The group behind Power Shift, the Michigan Student Sustainability Coalition, attracted my attention some time ago. It was founded in 2006 as a cooperative effort between the students of four Michigan colleges. This is the same group that brought 430 Michigan college students to Capitol Hill last winter to lobby our representatives. They are a group on campus that thinks big and chooses events where our policymakers are already listening.
I was already on board with this cause. The fliers I’d been seeing about the rally — “Say NO to coal in Michigan!” had caught my eye for weeks, but I never stopped to consider them.
I was just, you know, busy.
I found out through friends that this rally would take place at a public hearing about whether to let the biggest coal plant in the state quadruple its emissions. I was impressed that the rally would have an audience with policymakers, but stayed home anyway.
I ended up missing out on seeing more than a hundred college students from each major Michigan campus show up in Bay City that night. About 75 were able to address comments at the public hearing. Their message? The 800-megawatt allowance (as big as coal plants come) would be throwing money into an antiquated, destructive technology. Consumer Energy’s changes to its plant would allow it to emit approximately 19 million pounds of sulfur dioxide, nitrogen oxides, particulate matter and other pollutants every year for the fifty years it would remain standing. These brave students joined the ranks of union ironworkers, electricians, boilermakers, steamfitters and bricklayers in raising the call to bring renewable energy jobs to Michigan.
Missing out on this event made me think about the ways it mobilized me personally as a concerned citizen of Michigan, an environmentalist and a potential job applicant for the positions we’d create with green job policy. All of a sudden, I realized that a degree wasn’t the only thing I wanted in the long term. I realized that I wanted to make a difference now for the sake of creating a greener future.

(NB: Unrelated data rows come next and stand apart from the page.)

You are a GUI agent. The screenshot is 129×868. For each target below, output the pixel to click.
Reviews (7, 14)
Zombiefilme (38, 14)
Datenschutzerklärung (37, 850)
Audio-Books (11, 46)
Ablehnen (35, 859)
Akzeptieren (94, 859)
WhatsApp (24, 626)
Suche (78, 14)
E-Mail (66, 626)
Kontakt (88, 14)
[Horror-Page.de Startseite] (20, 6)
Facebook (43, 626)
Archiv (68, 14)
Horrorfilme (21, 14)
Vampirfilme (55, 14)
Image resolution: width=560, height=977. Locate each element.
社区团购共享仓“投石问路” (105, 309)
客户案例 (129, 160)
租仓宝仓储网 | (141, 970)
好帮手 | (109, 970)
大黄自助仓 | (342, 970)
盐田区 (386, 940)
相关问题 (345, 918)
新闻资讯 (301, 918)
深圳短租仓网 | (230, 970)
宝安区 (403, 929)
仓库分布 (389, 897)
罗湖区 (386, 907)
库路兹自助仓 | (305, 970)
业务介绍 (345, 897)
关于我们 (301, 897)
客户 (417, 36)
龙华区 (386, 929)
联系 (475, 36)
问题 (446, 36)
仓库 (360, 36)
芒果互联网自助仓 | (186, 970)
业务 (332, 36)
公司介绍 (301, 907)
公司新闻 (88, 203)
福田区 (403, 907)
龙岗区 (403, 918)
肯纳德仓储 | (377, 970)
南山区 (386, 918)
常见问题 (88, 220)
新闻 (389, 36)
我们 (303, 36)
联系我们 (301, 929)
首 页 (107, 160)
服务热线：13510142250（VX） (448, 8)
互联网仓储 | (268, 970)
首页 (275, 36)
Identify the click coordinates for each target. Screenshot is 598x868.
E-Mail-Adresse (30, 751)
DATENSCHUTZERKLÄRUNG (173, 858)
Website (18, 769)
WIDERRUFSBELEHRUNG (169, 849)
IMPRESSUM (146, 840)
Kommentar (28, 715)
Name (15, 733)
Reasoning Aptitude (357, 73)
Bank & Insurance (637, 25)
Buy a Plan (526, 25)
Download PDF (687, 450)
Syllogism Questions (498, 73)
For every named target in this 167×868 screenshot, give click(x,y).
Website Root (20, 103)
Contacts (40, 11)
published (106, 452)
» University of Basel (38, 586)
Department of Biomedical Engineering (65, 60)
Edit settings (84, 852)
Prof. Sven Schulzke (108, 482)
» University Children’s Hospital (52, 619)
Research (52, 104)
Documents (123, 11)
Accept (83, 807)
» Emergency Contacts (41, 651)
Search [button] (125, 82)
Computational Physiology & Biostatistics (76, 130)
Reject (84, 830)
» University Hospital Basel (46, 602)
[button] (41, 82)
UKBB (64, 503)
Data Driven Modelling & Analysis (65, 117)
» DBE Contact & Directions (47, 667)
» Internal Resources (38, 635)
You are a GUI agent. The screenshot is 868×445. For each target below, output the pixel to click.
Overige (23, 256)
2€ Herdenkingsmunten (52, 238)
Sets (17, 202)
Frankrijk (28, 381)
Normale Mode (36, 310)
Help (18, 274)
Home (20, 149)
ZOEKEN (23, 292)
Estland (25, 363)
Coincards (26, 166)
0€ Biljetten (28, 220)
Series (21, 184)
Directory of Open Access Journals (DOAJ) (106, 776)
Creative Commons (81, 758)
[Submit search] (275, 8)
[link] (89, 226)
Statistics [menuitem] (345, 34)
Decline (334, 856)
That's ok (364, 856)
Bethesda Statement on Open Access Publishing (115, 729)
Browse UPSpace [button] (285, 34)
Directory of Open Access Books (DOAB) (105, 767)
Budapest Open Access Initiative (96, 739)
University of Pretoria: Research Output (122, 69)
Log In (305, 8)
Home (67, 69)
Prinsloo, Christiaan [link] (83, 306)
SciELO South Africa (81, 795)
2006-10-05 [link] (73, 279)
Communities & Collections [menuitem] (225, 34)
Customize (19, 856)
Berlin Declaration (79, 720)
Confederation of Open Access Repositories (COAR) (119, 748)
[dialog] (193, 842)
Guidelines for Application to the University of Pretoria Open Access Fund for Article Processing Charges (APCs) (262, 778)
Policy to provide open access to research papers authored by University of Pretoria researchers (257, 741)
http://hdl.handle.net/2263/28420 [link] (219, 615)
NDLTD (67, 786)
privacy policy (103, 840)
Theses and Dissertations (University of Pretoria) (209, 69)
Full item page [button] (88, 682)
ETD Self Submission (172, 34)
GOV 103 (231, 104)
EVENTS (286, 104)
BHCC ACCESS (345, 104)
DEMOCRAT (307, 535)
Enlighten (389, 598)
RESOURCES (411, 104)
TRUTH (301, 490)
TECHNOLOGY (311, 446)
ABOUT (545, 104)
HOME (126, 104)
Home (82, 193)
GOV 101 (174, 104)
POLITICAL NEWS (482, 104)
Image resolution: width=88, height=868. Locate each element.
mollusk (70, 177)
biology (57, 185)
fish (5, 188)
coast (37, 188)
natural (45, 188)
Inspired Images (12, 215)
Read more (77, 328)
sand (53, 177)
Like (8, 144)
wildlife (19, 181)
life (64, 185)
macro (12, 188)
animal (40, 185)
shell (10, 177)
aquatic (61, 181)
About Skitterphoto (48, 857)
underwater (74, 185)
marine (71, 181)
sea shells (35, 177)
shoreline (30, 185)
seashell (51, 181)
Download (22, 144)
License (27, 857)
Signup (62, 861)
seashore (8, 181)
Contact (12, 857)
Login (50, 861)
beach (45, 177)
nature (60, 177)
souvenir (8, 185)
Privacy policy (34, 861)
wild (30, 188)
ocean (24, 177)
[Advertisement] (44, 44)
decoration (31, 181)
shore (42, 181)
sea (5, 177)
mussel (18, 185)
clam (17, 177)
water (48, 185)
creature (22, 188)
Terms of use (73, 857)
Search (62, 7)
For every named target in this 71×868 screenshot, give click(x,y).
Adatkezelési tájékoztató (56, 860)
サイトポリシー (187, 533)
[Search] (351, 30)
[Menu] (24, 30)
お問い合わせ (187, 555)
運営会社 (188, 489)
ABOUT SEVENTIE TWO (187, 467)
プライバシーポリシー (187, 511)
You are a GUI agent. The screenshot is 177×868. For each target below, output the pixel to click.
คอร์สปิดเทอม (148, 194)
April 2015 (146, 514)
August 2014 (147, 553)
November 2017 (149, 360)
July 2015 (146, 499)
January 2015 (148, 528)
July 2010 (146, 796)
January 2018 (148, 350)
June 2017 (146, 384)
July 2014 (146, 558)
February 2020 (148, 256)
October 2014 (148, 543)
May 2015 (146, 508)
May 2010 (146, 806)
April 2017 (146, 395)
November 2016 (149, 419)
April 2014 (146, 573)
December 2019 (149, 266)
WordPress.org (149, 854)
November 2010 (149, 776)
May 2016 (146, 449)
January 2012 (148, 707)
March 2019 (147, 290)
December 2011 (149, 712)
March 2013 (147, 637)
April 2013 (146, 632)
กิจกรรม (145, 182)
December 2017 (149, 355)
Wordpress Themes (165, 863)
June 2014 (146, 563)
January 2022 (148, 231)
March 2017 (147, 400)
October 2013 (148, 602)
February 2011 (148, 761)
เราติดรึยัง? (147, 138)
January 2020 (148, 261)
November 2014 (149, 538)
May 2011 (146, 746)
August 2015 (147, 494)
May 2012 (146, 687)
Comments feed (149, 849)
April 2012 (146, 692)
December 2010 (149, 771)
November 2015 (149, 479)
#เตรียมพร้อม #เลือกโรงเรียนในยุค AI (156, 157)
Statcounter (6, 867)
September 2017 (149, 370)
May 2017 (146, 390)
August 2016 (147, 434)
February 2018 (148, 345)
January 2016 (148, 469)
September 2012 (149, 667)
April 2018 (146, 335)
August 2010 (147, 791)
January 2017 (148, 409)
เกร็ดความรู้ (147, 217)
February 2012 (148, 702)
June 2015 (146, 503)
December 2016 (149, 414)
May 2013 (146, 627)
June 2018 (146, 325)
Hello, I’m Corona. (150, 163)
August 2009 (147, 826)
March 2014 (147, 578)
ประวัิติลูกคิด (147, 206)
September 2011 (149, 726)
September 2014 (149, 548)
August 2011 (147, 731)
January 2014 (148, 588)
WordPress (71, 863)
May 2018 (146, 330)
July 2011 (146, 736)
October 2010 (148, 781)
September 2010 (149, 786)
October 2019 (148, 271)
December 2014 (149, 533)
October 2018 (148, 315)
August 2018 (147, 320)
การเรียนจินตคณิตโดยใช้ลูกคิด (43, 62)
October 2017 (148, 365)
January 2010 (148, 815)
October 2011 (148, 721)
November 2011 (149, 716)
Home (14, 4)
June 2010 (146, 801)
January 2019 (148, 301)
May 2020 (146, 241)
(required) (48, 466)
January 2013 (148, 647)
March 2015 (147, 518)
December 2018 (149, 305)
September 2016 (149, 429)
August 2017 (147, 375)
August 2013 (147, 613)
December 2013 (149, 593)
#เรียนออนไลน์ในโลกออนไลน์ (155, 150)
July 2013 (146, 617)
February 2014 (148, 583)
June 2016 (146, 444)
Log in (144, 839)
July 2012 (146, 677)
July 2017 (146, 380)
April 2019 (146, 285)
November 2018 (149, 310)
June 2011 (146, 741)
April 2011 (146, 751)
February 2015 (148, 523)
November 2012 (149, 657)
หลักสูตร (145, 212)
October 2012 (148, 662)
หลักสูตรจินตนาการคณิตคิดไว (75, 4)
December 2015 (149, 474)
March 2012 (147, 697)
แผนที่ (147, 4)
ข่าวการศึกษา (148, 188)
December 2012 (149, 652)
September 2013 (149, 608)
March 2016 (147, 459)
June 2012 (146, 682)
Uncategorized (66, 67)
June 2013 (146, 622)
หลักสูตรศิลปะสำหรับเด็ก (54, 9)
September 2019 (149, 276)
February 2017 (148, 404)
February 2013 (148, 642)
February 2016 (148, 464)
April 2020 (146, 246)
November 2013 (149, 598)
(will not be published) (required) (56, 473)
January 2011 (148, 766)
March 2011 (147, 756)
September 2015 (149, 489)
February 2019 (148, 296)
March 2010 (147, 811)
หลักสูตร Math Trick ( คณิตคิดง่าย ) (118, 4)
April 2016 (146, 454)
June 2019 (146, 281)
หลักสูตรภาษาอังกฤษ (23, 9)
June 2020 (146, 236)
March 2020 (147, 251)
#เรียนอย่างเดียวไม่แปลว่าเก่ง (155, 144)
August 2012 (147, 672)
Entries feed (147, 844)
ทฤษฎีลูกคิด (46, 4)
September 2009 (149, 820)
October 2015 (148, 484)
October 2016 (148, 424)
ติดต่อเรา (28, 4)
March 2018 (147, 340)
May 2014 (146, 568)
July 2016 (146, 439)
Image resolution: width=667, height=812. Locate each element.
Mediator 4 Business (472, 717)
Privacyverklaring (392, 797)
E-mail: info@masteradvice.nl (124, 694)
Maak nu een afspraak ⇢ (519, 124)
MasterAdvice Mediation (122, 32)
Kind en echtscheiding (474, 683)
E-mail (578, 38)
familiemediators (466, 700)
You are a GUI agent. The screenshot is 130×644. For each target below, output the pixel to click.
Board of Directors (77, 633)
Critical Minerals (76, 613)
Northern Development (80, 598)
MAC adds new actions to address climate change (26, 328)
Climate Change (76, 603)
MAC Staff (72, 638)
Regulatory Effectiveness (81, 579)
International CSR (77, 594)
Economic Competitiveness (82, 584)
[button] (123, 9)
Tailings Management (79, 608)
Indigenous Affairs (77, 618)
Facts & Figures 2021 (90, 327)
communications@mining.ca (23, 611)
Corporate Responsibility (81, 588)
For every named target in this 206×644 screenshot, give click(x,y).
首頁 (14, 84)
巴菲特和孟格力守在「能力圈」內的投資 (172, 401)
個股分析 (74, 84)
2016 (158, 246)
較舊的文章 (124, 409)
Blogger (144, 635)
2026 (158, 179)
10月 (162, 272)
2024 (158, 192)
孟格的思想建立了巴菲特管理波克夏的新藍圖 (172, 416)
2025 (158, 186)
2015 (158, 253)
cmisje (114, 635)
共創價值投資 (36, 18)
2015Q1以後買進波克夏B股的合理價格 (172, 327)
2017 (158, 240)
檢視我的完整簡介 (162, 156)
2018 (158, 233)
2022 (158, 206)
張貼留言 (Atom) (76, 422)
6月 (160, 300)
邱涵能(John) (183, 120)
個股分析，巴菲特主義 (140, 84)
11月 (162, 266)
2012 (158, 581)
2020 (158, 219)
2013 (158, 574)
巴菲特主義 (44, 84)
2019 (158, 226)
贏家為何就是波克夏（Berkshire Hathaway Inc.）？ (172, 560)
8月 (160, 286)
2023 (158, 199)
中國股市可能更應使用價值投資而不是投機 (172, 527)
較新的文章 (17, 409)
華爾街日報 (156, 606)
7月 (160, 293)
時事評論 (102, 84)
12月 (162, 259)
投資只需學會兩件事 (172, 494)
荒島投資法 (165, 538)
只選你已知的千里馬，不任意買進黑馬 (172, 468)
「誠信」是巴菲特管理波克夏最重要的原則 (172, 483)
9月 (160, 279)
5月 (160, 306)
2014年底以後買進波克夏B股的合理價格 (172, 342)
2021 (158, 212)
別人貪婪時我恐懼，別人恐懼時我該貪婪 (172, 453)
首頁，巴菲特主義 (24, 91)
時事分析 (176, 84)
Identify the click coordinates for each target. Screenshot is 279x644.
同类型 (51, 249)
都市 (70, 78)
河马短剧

By deciding to believe in these student movements, these students make them something worth believing in. Sitting it out, I realized that the results of these decisions impact me as much as everyone in the state. Being an involved activist requires better planning, but believing that such efforts are worthwhile is the first step. Actions on a university, local, and state level are the best place to begin because we have direct access to our policymakers. Armed with the belief that change is possible, I’m going to make more time to be a part of it.